## Start Provided data

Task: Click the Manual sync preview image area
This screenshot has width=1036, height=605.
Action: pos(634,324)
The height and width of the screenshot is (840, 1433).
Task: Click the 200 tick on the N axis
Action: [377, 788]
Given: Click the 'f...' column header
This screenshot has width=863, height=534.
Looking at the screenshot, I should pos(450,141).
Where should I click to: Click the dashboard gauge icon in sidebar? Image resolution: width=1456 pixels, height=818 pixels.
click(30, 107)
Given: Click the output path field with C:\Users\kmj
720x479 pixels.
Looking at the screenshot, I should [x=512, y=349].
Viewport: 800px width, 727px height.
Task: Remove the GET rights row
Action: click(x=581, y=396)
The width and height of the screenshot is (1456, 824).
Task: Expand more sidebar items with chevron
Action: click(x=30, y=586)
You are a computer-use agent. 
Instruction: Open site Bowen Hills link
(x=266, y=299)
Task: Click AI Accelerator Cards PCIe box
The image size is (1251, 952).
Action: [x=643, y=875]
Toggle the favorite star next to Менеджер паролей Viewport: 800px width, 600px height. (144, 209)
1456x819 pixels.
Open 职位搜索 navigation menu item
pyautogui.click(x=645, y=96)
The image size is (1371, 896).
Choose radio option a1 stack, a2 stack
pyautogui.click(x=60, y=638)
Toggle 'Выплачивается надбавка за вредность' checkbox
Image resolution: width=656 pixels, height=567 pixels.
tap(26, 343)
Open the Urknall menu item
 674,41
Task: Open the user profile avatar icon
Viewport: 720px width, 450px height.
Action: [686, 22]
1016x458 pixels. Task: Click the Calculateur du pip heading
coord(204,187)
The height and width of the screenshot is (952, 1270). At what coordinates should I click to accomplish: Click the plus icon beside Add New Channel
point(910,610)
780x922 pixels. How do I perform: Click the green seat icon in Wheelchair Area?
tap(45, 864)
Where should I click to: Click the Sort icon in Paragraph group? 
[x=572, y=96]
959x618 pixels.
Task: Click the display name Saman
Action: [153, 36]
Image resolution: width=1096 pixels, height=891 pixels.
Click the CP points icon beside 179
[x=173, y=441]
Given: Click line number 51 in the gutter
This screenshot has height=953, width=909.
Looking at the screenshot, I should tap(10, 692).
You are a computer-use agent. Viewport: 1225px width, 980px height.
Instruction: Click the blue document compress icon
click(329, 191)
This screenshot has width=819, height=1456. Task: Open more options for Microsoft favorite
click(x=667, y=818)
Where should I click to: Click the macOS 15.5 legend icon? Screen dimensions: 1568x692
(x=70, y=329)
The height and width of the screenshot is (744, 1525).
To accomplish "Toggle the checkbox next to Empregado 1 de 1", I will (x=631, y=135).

## End Provided data

Swap each "Instruction" in the data above for "Directive" and reproduce all the lines, leaving everything else unchanged.

# Task answer
Task: Click the Manual sync preview image area
This screenshot has width=1036, height=605.
Action: pos(634,324)
The height and width of the screenshot is (840, 1433).
Task: Click the 200 tick on the N axis
Action: [377, 788]
Given: Click the 'f...' column header
This screenshot has width=863, height=534.
Looking at the screenshot, I should pos(450,141).
Where should I click to: Click the dashboard gauge icon in sidebar? Image resolution: width=1456 pixels, height=818 pixels.
click(30, 107)
Given: Click the output path field with C:\Users\kmj
720x479 pixels.
Looking at the screenshot, I should [x=512, y=349].
Viewport: 800px width, 727px height.
Task: Remove the GET rights row
Action: click(x=581, y=396)
The width and height of the screenshot is (1456, 824).
Task: Expand more sidebar items with chevron
Action: click(x=30, y=586)
You are a computer-use agent. 
Directive: Open site Bowen Hills link
(x=266, y=299)
Task: Click AI Accelerator Cards PCIe box
The image size is (1251, 952).
Action: [x=643, y=875]
Toggle the favorite star next to Менеджер паролей Viewport: 800px width, 600px height. (144, 209)
1456x819 pixels.
Open 职位搜索 navigation menu item
pyautogui.click(x=645, y=96)
The image size is (1371, 896).
Choose radio option a1 stack, a2 stack
pyautogui.click(x=60, y=638)
Toggle 'Выплачивается надбавка за вредность' checkbox
Image resolution: width=656 pixels, height=567 pixels.
tap(26, 343)
Open the Urknall menu item
 674,41
Task: Open the user profile avatar icon
Viewport: 720px width, 450px height.
Action: [686, 22]
1016x458 pixels. Task: Click the Calculateur du pip heading
coord(204,187)
The height and width of the screenshot is (952, 1270). At what coordinates should I click to accomplish: Click the plus icon beside Add New Channel
point(910,610)
780x922 pixels. How do I perform: Click the green seat icon in Wheelchair Area?
tap(45, 864)
Where should I click to: Click the Sort icon in Paragraph group? 
[x=572, y=96]
959x618 pixels.
Task: Click the display name Saman
Action: [153, 36]
Image resolution: width=1096 pixels, height=891 pixels.
Click the CP points icon beside 179
[x=173, y=441]
Given: Click line number 51 in the gutter
This screenshot has height=953, width=909.
Looking at the screenshot, I should tap(10, 692).
You are a computer-use agent. Viewport: 1225px width, 980px height.
Directive: Click the blue document compress icon
click(329, 191)
This screenshot has width=819, height=1456. Task: Open more options for Microsoft favorite
click(x=667, y=818)
Where should I click to: Click the macOS 15.5 legend icon? Screen dimensions: 1568x692
(x=70, y=329)
The height and width of the screenshot is (744, 1525).
To accomplish "Toggle the checkbox next to Empregado 1 de 1", I will (x=631, y=135).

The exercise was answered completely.